[TRANSCRIPT]

Fingers: This is the Enough Already Daily Brief(ly) I’m Fingers Malloy, she’s Tracy L. Connors. Well Tracy, Hillary Clinton just can’t help herself. She resurfaced this week with a new scheme to put even more money in her pantsuit pocket.

Tracy: Yes it’s true. Hillary tweeted: “The last few months, I’ve been reflecting, spending time with family – and, yes, taking walks in the woods.”  And now she’s walking out of the woods with her hands outstretched because the grift goes on.

Tracy: In a subsequent tweet she says, “We’re launching Onward Together to encourage people to get involved, organize, and even run for office” and also donate, donate, donate, donate, donate.

Fingers: What the hell is “Onward Together”?!

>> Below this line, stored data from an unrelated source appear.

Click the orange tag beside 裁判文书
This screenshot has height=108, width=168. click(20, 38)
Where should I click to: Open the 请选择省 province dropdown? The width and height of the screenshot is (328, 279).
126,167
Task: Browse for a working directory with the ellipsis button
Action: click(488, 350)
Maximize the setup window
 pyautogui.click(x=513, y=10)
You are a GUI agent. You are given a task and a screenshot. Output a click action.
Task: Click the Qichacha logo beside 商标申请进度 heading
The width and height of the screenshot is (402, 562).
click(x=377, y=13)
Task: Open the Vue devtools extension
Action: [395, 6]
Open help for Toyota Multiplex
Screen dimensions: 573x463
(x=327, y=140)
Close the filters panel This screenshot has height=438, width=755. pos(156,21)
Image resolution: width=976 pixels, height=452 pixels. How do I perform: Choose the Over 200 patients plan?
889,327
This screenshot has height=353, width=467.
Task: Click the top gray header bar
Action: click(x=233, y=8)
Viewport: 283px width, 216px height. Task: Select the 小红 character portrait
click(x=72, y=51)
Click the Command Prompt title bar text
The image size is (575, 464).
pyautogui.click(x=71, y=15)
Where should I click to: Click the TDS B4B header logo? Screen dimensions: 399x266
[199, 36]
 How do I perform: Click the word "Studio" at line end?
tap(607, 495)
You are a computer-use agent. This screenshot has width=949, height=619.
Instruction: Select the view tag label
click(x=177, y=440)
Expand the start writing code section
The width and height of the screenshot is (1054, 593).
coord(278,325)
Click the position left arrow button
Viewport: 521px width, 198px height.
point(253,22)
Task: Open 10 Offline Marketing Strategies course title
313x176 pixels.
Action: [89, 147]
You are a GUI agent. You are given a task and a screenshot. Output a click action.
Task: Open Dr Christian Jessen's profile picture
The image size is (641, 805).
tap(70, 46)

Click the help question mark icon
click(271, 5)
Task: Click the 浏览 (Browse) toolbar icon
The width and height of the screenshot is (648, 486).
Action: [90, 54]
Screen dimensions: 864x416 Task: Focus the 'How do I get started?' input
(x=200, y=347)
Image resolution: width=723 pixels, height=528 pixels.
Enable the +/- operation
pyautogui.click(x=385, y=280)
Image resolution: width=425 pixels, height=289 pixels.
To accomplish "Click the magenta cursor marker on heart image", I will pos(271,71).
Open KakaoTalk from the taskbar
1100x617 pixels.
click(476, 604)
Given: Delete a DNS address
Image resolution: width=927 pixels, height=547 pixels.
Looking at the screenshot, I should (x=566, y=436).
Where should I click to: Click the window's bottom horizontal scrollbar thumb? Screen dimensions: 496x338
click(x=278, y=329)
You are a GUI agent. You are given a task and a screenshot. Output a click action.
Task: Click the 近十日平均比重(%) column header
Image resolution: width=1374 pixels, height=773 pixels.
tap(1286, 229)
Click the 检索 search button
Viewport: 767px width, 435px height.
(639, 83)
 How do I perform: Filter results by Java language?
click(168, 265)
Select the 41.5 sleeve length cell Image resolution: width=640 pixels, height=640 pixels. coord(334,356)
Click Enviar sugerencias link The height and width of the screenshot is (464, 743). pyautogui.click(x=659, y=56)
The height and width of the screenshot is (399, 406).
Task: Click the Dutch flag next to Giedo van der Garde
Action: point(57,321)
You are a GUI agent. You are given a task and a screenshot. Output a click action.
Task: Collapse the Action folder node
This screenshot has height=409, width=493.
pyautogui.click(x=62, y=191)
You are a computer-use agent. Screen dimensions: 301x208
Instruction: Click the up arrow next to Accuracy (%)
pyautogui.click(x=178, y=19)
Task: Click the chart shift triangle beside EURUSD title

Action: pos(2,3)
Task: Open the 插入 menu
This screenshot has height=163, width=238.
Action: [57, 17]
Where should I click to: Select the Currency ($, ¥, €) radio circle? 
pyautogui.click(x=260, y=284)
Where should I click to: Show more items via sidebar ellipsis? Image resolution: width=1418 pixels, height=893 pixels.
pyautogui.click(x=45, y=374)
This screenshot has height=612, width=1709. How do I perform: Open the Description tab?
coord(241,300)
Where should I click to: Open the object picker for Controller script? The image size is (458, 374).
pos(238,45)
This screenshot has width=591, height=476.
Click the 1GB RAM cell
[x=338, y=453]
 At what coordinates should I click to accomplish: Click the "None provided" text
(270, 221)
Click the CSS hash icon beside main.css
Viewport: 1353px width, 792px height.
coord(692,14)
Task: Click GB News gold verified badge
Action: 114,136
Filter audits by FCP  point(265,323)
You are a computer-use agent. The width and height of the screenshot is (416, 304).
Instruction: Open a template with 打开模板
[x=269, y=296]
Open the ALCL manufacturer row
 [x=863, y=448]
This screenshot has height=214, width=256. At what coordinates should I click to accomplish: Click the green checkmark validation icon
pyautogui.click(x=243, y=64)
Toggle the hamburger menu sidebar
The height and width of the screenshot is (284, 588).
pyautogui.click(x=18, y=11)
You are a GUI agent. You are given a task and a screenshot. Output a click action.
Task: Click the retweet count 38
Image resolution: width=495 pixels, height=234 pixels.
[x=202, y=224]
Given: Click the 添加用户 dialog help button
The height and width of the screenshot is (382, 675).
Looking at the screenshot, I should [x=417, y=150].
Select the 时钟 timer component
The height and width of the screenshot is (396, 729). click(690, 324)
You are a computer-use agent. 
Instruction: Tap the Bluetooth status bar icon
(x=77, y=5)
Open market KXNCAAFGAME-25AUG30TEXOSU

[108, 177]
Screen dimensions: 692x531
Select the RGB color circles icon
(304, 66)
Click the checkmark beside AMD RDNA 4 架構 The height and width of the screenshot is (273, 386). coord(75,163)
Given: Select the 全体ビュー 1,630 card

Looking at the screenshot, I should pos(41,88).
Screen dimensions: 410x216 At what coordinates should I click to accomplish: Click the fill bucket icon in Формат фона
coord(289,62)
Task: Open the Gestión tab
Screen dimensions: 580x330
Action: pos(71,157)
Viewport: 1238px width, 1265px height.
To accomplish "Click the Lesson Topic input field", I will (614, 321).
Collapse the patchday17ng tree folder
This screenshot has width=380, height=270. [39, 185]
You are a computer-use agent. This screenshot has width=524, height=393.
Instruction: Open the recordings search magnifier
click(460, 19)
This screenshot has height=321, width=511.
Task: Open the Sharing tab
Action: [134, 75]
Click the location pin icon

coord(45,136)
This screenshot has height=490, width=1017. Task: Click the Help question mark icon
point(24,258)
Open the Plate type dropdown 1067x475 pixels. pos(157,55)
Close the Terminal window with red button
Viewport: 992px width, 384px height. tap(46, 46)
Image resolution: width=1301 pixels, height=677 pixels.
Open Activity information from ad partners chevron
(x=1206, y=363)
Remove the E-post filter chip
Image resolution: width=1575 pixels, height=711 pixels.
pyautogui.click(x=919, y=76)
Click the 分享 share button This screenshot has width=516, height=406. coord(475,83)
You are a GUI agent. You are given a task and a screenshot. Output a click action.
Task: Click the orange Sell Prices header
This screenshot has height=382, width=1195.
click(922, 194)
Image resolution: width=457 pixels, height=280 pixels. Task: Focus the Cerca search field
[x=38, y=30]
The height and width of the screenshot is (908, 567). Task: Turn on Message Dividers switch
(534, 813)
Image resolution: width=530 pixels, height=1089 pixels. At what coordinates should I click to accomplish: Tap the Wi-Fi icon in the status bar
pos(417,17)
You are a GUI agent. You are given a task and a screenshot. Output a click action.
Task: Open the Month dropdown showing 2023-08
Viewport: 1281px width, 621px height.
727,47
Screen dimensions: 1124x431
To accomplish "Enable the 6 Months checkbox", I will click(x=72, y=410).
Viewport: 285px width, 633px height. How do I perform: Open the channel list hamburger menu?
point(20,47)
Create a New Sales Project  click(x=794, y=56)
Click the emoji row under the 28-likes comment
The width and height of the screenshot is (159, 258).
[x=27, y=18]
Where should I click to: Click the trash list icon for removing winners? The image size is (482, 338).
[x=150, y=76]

Tracy: She’s really good at massaging Fingers. She went from “I’ll be your champion” to what was your favorite Fingers? I’ll be chillaxing…

Fingers: “I’m just chilling in Cedar Rapids”

Tracy: There was that, and they finally settled on “Stronger Together” which was one of I believe 75 or 80 choices presented to her which made their way to us thanks to the Russians and Wikileaks.

Fingers: “Onward Together” how many people came up with that PC garbage of a name Tracy? And I want to know how much they got paid and I demand answers to my questions right now!

Tracy: Well if you donate you might be able to find out because that’s the only thing you can do on the website at this time, give them your email address or send her some money.

Fingers: I’d have much more respect for her if she were on some sort of an infomercial trying to sell me a reverse mortgage.

Tracy: It may come to that. I kinda see her as kind of the next stair chair model.

Fingers: Well there you have it Onward Together Tracy. I’d rather take all of my money, wad it up in a ball and throw it out a window.

Tracy: You should do that and film it and send it to her.

Fingers: And that’s it for today. This has been the Enough Already Daily Brief(ly). I’m Fingers Malloy she’s Tracy L. Connors.